Never tried them, but their stock is doing well. In the past we only had a few places to get news (gossip, newspaper, evening news, etc) all of it was "filtered". Now with the internet we are presented with an unfiltered mess and people seem to believe things that are "trending". Now days it appears that the best way to "trend" is to start a lot of online conversations and that is usually accomplished by doing something that either the left or right thinks is stupid or controversial.....Sounds like Chipolte accomplished what they wanted and it will be interesting to see if the sheeple reward them by buying their "humane" products. I won't though. I'm offended, 'cause I think soybeans and lettuce have feelings too.


----------



## Tim/South

I believe they also decided to import their beef from Australia because of inhumane cattle raising conditions here in the U.S.

Of course that had nothing to do with Australia being in a severe drought and dumping of cattle. Australian beef imports are up 200% because of our stronger dollar and the Aussie drought.

When we had the severe drought here in the U.S. we did not have to export, just sell at cut rate prices.

Bet there was not much wrong with North American beef when the prices were favorable.

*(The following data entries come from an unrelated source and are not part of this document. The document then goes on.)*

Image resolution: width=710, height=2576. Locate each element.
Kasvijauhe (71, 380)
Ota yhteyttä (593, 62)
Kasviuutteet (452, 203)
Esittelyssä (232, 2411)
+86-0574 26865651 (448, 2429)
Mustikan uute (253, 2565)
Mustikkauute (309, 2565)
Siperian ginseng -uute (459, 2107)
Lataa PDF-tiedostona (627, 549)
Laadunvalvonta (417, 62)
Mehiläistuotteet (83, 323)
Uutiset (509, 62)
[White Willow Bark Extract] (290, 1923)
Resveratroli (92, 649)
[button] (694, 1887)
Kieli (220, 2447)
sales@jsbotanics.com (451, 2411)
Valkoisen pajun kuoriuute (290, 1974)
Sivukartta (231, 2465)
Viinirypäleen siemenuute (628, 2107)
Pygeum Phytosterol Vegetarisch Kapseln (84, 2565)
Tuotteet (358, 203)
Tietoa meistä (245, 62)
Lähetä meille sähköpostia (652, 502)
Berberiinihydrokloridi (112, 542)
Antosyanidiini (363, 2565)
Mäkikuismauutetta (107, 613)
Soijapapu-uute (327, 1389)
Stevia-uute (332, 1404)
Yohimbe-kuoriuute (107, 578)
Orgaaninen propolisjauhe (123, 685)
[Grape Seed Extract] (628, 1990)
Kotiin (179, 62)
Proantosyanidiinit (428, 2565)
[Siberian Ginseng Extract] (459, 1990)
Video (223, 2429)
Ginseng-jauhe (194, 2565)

I wonder how easy the Chinese are to do business with now that they own Smithfield? Could have some play on their decision to shy away from pork.


----------



## Bonfire

Tim/South said:


> I believe they also decided to import their beef from Australia because of inhumane cattle raising conditions here in the U.S.
> Of course that had nothing to do with Australia being in a severe drought and dumping of cattle. Australian beef imports are up 200% because of our stronger dollar and the Aussie drought.
> When we had the severe drought here in the U.S. we did not have to export, just sell at cut rate prices.
> Bet there was not much wrong with North American beef when the prices were favorable.
> I wonder how easy the Chinese are to do business with now that they own Smithfield? Could have some play on their decision to shy away from pork.

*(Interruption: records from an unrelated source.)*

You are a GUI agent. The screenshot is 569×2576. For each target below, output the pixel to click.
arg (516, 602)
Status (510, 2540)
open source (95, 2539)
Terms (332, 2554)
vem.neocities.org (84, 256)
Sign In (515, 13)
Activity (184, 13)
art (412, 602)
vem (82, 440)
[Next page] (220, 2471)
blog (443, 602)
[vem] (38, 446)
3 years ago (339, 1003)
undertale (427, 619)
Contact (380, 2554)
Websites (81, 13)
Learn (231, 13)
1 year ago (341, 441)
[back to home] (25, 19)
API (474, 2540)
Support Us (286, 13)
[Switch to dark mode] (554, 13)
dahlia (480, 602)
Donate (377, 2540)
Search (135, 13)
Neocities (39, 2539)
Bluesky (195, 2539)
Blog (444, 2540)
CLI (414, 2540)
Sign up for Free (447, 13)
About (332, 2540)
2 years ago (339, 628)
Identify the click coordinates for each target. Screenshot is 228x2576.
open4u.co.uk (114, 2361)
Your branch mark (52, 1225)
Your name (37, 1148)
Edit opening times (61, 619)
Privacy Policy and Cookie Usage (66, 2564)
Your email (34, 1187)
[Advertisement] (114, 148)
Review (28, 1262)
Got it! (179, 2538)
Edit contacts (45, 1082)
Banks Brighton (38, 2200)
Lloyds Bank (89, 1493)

I can tell you first hand that Smithfield is well on its way to open pen gestation/loose housing. As far as Chinese ownership, it wouldn't suprise me a bit if more and more product went to China. They have an ever growing middle class that is hungry.


----------



## Tim/South

Bonfire said:


> I can tell you first hand that Smithfield is well on its way to open pen gestation/loose housing. As far as Chinese ownership, it wouldn't suprise me a bit if more and more product went to China. They have an ever growing middle class that is hungry.

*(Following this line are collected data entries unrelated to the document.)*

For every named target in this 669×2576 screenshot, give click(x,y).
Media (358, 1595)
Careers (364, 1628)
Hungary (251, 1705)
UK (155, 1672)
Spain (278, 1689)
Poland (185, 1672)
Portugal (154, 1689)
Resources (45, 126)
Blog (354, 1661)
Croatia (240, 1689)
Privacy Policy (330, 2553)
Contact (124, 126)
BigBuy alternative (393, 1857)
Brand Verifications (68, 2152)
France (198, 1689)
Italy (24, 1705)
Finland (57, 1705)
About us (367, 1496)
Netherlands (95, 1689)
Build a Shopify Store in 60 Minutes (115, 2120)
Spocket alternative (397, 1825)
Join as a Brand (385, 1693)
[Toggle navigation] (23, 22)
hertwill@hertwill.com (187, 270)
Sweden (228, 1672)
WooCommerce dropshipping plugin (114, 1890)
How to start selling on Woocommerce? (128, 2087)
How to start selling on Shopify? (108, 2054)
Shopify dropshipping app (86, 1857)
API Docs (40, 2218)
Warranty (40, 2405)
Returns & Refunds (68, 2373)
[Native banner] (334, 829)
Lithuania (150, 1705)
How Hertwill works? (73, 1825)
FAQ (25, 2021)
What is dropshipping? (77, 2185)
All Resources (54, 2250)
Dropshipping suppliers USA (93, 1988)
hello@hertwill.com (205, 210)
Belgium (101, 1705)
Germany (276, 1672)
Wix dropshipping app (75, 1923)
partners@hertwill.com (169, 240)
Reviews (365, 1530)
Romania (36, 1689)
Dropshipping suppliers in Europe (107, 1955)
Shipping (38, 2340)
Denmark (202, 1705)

I read recently (may have been linked on this forum) that the Chinese had banned pork from the U.S. except the pork produced by Smithfield, which they own.

Any truth to that?

Could it be that China purchased Smithfield to help feed their growing middle class?


----------



## aawhite

Qdoba is a good chain, I jsut recruited one into our town. The owner of Qdoba was the partner of the owner of Chipolte. They had a falling out, one partner left and started Qdoba.


----------



## Bonfire

Tim/South said:


> I read recently (may have been linked on this forum) that the Chinese had banned pork from the U.S. except the pork produced by Smithfield, which they own.
> 
> Any truth to that?
> 
> Could it be that China purchased Smithfield to help feed their growing middle class?


Don't know about their pork imports.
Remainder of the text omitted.